EXTRAIT RETENU =
Je suis juif. Et sioniste !

Je suis juif. Et sioniste !

Un professeur de science politique de l’université de Californie (UCLA) allait à son bureau. À l’entrée du campus, il est arrêté par quatre étudiants. Sans un mot, ils lui tendent un papier sur lequel sont écrites deux questions : 1. « Es-tu juif ? ». 2. « Si tu es juif, es-tu sioniste ? ». Il répondit « oui » aux deux. Ils voulurent l’empêcher d’entrer. Comme il mesure deux mètres, quoiqu’encerclé, il allât jusqu’à son bureau. Il protesta auprès du doyen. Le doyen répondit qu’il n’y avait pas eu de violence. Le Professeur fut dénoncé par des collègues, qui trouvaient son attitude provocatrice. L’ancien doyen demanda son exclusion pour « extrémisme ».

Juif ou pas, face aux fascistes, c’est un devoir d’être juif. Et sioniste.

Ce professeur est juif. Peut-être même sioniste. Juif ou pas, face aux fascistes, c’est un devoir d’être juif. Et sioniste.

Sioniste ? Ah, non : on n’est pas obligé de suivre Netanyahou ! Non, bien sûr. Ce qu’il fait est contraire aux principes fondateurs d’Israël : le droit, notamment le droit international. C’est la Shoah qui a conduit aux Conventions de Genève. J’ai écrit il y a quelques jours qu’il avait enclenché le processus d’autodestruction d’Israël. On peut même le condamner et manifester contre lui, comme cela se fait en Israël. Mais rejeter l’existence d’Israël, être antisioniste aujourd’hui, c’est forcément être antisémite.

Le sionisme est né dans l’esprit de quelques juifs autour de d’Herzl. Correspondant à Paris d’un journal autrichien pendant l’Affaire Dreyfus, il considérait que les Juifs ne seraient jamais tranquilles tant qu’ils n’auraient pas de patrie. L’affaire Dreyfus ne pouvait se passer qu’en France, car en France seulement Dreyfus pouvait trouver des défenseurs. Ailleurs, il n’y aurait pas eu d’affaire : aucune chance de sauver Dreyfus.

Personne ne défend les Juifs. Dans les pays arabes, on enseignait aux enfants à leur jeter de pierres. En Europe, le vieux fonds chrétien les assimilait aux déicides. Le génocide des juifs d’Europe apporta une terrifiante démonstration aux craintes sionistes.

Aujourd’hui, être antisioniste c’est vouloir jeter les Juifs à la mer.

Maintenant, on utilise le mot « génocide » pour le banaliser : Misérable vengeance de l’antisémite, parce qu’il en a soupé, du « génocide », de la Shoah, brandi par les Juifs ! Ah, ces Européens qui lavent leurs péchés en donnant une terre prise aux Arabes (aux Turcs)! Comme si les pays arabes avaient été innocents: où sont passés les millions de Juifs des pays musulmans où ils ont vécu, parfois avant l’islam ? Chassés, presque jusqu’au dernier.

DONNÉES FOURNIES =
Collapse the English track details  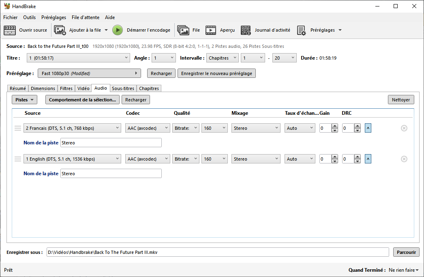(368, 159)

SÉRIE DE TÂCHES =
**1.** Résumez l'extrait sur le sionisme en deux phrases.
**2.** D'après l'extrait sur le sionisme, pour quel journal Herzl était-il correspondant à Paris pendant l'affaire Dreyfus ?
**3.** Veuillez prolonger l'extrait sur le sionisme à la suite de sa dernière phrase.
Les données forment un matériau distinct de l'extrait sur le sionisme.

RÉPONSES FOURNIES =
**1.** À l'entrée du campus de l'UCLA, quatre étudiants voulurent empêcher d'entrer un professeur de science politique qui avait répondu être juif et sioniste, puis des collègues le dénoncèrent et l'ancien doyen demanda son exclusion pour « extrémisme ». L'auteur soutient qu'on peut condamner Netanyahou mais que rejeter l'existence d'Israël revient forcément à être antisémite, et rappelle que le sionisme est né autour de Herzl, pour qui les Juifs ne seraient jamais tranquilles sans patrie.

**2.** Pour un journal autrichien.

**3.**
On pouvait être antisioniste avant la création d’Israël. Comme on pouvait être contre l’indépendance de l’Algérie, des Indes ou du Bengladesh. Comme on peut soutenir celle de la Nouvelle Calédonie, de la Catalogne, de l’Ossétie ou de la Tchétchénie.  Beaucoup de Juifs, les rabbins traditionalistes de Jérusalem, étaient antisionistes.

Aujourd’hui, être antisioniste, alors qu’Israël existe, c’est vouloir jeter les Juifs à la mer. Scander « Free Palestine », ce n’est pas vouloir des Palestiniens « libres » : Il eut fallu manifester contre la dictature du Hamas. Scander « Free Palestine », c’est vouloir liquider les Juifs d’Israël. C’est l’expression de l’antisémitisme le plus radical.

Innocents ces étudiants de l’UCLA, qui agissent comme des SA ? Les SA tapaient sur les juifs mais ne les exterminaient. Cela restait « bon enfant » pour reprendre l’expression indigne du doyen de l’UCLA. Après les SA vinrent les SS.

Par quel autre terme remplacer « juif » dans le filtrage de l’Université : Noir, arabe, gay, blanc, femme ? Où l’éveil woke, où le féminisme ?

Ce ne sont pas les Palestiniens qui les émeuvent, mais les Israéliens.

Est-ce défendre les civils de Gaza de faire preuve de racisme à San Francisco ? Pourquoi les étudiants ne sont pas motivés pour les femmes soumises à la Charia, afghanes, palestiniennes, iraniennes, africaines ? Deux Iraniennes ont été pendues cette semaine.

Parce que ce ne sont pas les Palestiniens qui les émeuvent, mais les Israéliens. Qu’un crime soit commis par les Chinois, les Turcs, les Azéris, n’importe où dans le monde, aucune université ne s’enflamme. Mais par Israël ! Un crime commis par un juif ! Il y a un embrasement stupéfiant dans l’expression de l’antisémitisme, même sans juif. C’est pour cela que, malgré son gouvernement, il faut soutenir le droit à l’existence d’Israël.

Aujourd’hui, la mode, celle de l’immense bêtise universelle, celle qui, au nom d’un « bien », méprise, exclue et tue, la mode que suivent étudiants et professeurs, oblige au radicalisme pour sauver la planète, dénoncer Israël, mépriser le capitalisme.

La vieille rengaine gauchiste a remplacé la vieille rengaine réactionnaire. Hier, l’antisémitisme chrétien -ou musulman : ghettos et pogroms du Yémen et du Maroc n’envient rien à ceux d’Espagne et de Pologne – était traditionaliste. Il a fallu la guerre pour que sa monstruosité ne puisse être niée, sauf par les négationnistes. En Europe, les générations d’après-guerre ont vécu dans l’idée que l’antisémitisme était vaincu. Voué à disparaître, de toute la planète.

Le juif, ce capitaliste ! Israël, verrue occidentale dans le paisible Moyen-Orient.

Le revoilà ! Cette fois sous les habits de la « révolte » anticapitaliste, avec les vieilles caricatures antisémites de Marx : le juif, ce capitaliste ! Israël, ce serait une verrue occidentale dans le paisible Moyen-Orient. Le Juif que l’on aime détester, que l’on méprise si vite, est le symbole de l’argent. Même si la plupart des Juifs furent maintenus dans la misère, il y a toujours un riche qui dépasse. Et un juif riche est insupportable.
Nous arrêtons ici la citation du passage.